[interfacekit] Re: BHandler::fToken

  • From: Ingo Weinhold <bonefish@xxxxxxxxxxxxxxx>
  • To: interfacekit@xxxxxxxxxxxxx
  • Date: Tue, 11 Mar 2003 21:07:03 +0100 (MET)

On Mon, 10 Mar 2003, Erik Jaesler wrote:

> Axel D=F6rfler wrote:
> > Erik Jaesler <erik@xxxxxxxxxxxxxx> wrote:
> >
> >>map for an unused token.  How about this compromise solution:
> >>continue
> >>to place "returned" tokens on the stack, but don't use them until the
> >>token counter maxes out.  Also, use a queue instead of a stack to add
> >
> > There is just one little problem with that method (depends on the
> > implementation, though :-)): when the token counter overflows, there
> > are about 4 billion entries on the stack... hm... that doesn't sound
> > very nice, does it=3D3F :-)
>
> Well, I suppose if I used a *little* intelligence I might think to put
> some kind of cap on the size of the queue. ;)  Perhaps a few hundred or
> a thousand tokens?  My thinking is that while you probably aren't *ever*
> going to overflow the counter and use the entire capacity of the queue
> at one time, if you find yourself enjoying the extended up-time that is
> often the priviledge of the BeOS user =3D) you may, over time, overflow
> the counter.  It would be a bummer if from there on out, every allocated
> handler token had to checked against the map to make sure it wasn't
> being used -- the queue gives us a fast way to get tokens we *know*
> aren't being used.  Granted, your box would have to be up a *very* long
> time before you overflowed the counter; nevertheless, it would be nice
> if the general case was that you either got a token based on the counter
> or from the queue rather than having to do the check.

As I wrote in my previous mail, I believe, a single check (i.e. lookup in
the hash map) is cheap -- an `add if not already existing', if available,
would be at no additional cost at all -- and actually I suspect it to be
even cheaper than removing a token from the queue.

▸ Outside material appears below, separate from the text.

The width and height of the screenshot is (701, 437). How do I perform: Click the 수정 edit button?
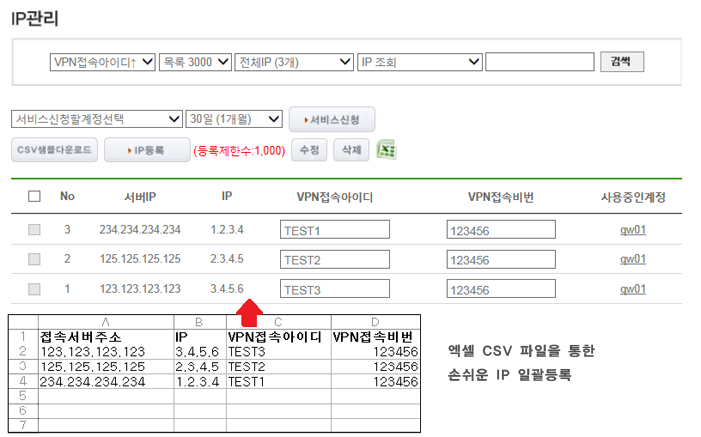[309, 150]

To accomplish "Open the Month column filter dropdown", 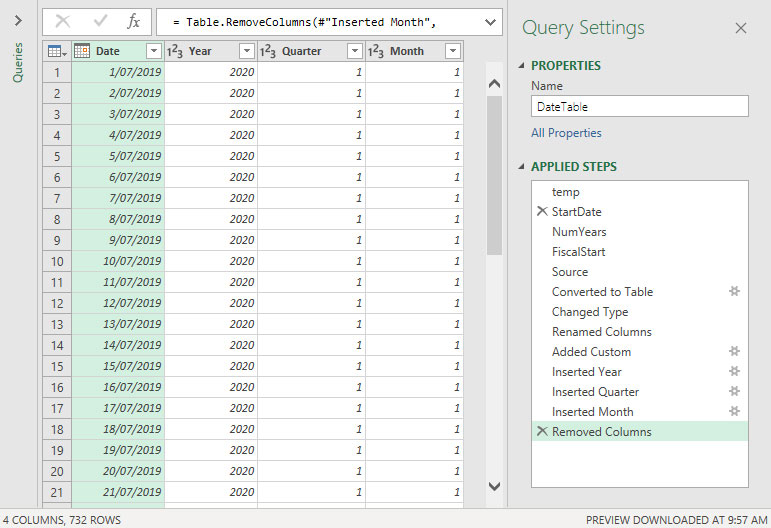I will coord(452,51).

Anyway, even if you have a million used tokens, the token space is still
rather empty. In average you had to do one additional check per 4000
invocations. However, a token is allocated when a BHandler is created.
That is usually not exactly a time critical operation in itself. So, even
if the million used tokens form one big cluster -- a million hash table
lookups won't take more than a fraction of a second on modern machines
anyway -- that shouldn't do much harm.